··· EXERCISE INPUT ···

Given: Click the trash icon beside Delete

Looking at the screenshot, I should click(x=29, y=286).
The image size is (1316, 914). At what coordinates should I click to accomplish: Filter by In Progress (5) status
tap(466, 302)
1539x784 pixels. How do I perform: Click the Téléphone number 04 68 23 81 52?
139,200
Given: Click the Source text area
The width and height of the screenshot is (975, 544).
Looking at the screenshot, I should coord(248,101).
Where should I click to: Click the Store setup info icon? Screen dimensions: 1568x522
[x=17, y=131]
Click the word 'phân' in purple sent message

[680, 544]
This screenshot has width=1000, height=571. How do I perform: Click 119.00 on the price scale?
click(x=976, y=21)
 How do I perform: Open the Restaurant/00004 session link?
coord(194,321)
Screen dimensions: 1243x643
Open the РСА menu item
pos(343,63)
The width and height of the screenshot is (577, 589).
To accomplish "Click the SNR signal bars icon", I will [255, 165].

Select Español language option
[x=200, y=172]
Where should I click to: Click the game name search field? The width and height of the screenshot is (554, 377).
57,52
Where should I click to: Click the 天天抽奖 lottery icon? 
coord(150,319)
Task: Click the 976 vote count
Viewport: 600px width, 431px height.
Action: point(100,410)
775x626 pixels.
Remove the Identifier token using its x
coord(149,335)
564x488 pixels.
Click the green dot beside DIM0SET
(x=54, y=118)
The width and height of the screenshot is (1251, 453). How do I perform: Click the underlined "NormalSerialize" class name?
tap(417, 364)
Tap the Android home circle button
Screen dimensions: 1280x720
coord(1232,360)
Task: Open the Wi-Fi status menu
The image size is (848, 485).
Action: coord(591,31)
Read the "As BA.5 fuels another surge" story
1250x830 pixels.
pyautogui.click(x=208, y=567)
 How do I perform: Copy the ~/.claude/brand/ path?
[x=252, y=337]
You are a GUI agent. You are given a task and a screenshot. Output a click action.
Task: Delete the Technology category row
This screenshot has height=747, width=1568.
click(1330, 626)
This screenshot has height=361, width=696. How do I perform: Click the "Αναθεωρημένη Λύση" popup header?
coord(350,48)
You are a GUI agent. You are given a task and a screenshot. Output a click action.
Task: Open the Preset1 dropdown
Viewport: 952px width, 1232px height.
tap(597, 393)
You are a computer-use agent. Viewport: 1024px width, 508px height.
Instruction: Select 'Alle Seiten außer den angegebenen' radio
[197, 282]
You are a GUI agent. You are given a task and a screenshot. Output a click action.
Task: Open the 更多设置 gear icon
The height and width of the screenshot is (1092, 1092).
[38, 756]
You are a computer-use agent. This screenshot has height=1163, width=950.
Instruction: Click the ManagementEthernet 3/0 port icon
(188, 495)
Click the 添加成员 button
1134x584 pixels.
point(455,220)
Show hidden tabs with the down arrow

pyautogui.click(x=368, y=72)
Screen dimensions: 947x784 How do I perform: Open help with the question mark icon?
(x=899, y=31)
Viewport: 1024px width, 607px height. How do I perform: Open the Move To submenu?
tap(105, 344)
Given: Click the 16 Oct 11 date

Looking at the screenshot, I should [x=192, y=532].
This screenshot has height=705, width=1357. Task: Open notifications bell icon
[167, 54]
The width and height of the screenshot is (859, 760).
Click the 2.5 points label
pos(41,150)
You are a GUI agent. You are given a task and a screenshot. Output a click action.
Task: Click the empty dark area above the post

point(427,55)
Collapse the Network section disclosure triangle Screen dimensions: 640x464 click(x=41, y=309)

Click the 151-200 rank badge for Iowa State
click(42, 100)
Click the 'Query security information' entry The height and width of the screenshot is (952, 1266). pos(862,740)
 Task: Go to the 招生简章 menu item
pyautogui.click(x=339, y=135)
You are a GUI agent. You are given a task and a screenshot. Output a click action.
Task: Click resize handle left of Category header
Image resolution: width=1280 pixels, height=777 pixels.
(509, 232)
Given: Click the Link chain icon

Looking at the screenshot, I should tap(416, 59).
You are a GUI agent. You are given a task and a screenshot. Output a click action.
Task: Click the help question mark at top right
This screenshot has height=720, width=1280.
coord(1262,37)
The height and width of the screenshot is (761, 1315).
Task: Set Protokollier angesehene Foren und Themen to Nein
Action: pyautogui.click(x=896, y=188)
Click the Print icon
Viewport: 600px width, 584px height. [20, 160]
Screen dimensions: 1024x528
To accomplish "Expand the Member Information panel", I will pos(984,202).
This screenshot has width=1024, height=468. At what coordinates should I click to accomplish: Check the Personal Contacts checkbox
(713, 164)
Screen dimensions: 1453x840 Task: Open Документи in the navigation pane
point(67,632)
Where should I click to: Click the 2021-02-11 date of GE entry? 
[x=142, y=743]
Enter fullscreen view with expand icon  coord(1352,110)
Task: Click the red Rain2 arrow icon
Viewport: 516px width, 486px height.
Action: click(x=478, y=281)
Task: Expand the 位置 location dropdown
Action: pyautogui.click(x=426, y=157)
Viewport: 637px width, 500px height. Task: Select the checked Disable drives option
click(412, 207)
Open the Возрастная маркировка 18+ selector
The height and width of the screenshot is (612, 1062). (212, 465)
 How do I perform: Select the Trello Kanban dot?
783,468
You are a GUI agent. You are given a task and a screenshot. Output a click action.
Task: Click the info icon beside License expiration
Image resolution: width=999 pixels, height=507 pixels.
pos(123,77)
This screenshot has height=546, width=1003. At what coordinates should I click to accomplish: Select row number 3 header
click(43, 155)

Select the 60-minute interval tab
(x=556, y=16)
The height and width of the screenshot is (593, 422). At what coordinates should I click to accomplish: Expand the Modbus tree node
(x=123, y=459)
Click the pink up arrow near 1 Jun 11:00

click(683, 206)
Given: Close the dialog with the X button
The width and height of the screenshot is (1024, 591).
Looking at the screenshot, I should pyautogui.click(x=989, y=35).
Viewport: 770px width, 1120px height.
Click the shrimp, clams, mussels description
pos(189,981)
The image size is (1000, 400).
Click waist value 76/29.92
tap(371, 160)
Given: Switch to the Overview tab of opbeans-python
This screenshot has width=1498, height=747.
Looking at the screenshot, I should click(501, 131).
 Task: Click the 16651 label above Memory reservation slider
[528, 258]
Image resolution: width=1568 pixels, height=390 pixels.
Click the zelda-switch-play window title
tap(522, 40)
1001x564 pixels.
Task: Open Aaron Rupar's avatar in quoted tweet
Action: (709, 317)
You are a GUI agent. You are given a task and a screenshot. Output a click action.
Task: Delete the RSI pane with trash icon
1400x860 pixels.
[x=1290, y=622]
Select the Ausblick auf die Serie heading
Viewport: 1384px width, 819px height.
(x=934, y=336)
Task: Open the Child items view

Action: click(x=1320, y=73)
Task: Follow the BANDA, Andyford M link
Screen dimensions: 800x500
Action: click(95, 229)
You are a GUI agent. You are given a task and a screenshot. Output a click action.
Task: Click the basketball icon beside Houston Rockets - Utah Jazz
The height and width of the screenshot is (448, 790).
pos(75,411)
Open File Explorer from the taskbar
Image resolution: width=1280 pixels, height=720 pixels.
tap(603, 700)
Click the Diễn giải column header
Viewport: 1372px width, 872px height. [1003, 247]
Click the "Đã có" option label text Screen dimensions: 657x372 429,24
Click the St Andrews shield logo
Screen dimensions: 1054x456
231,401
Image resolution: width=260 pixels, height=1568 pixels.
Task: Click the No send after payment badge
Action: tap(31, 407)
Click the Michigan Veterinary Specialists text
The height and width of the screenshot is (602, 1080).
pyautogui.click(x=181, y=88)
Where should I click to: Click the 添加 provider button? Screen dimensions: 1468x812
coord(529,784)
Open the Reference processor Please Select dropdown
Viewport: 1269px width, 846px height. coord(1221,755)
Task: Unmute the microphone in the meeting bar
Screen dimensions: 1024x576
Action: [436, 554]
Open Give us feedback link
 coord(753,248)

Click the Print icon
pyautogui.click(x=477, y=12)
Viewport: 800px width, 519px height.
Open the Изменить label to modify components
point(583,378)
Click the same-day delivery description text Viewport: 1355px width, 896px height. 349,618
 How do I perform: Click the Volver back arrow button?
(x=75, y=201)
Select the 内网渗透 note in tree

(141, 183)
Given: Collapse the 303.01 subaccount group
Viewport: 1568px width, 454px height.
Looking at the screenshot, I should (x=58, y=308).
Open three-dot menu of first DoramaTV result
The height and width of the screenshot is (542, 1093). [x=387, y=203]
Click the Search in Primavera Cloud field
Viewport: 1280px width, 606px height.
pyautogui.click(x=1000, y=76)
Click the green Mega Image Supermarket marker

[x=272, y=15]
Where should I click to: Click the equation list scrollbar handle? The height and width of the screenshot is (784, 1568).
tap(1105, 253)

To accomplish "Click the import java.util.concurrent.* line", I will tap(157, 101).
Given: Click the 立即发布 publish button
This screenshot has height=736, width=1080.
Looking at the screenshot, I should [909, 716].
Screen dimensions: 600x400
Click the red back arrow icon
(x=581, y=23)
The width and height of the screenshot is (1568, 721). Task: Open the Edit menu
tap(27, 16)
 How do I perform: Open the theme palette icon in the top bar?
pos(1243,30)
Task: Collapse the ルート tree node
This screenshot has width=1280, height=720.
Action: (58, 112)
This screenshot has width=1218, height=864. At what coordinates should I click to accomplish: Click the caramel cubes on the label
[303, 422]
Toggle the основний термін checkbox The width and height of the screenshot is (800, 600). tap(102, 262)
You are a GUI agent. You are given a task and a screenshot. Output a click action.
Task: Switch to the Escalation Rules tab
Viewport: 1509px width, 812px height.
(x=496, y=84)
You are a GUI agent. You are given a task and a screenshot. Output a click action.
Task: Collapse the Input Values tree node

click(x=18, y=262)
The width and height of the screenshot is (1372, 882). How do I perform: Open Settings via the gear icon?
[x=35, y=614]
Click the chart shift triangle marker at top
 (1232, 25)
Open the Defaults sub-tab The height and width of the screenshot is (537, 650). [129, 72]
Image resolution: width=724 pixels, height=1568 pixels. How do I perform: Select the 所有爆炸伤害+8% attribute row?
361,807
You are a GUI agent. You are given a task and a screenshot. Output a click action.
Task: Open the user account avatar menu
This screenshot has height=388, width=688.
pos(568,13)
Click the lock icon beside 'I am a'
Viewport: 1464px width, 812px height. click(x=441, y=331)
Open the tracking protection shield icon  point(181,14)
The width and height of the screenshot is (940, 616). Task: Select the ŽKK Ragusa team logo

···

Out of the listing above, reproduce exactly the lines from the one with "Instruction: Select 'Alle" up to and including the one with "You are a computer-use agent. This".

Instruction: Select 'Alle Seiten außer den angegebenen' radio
[197, 282]
You are a GUI agent. You are given a task and a screenshot. Output a click action.
Task: Open the 更多设置 gear icon
The height and width of the screenshot is (1092, 1092).
[38, 756]
You are a computer-use agent. This screenshot has height=1163, width=950.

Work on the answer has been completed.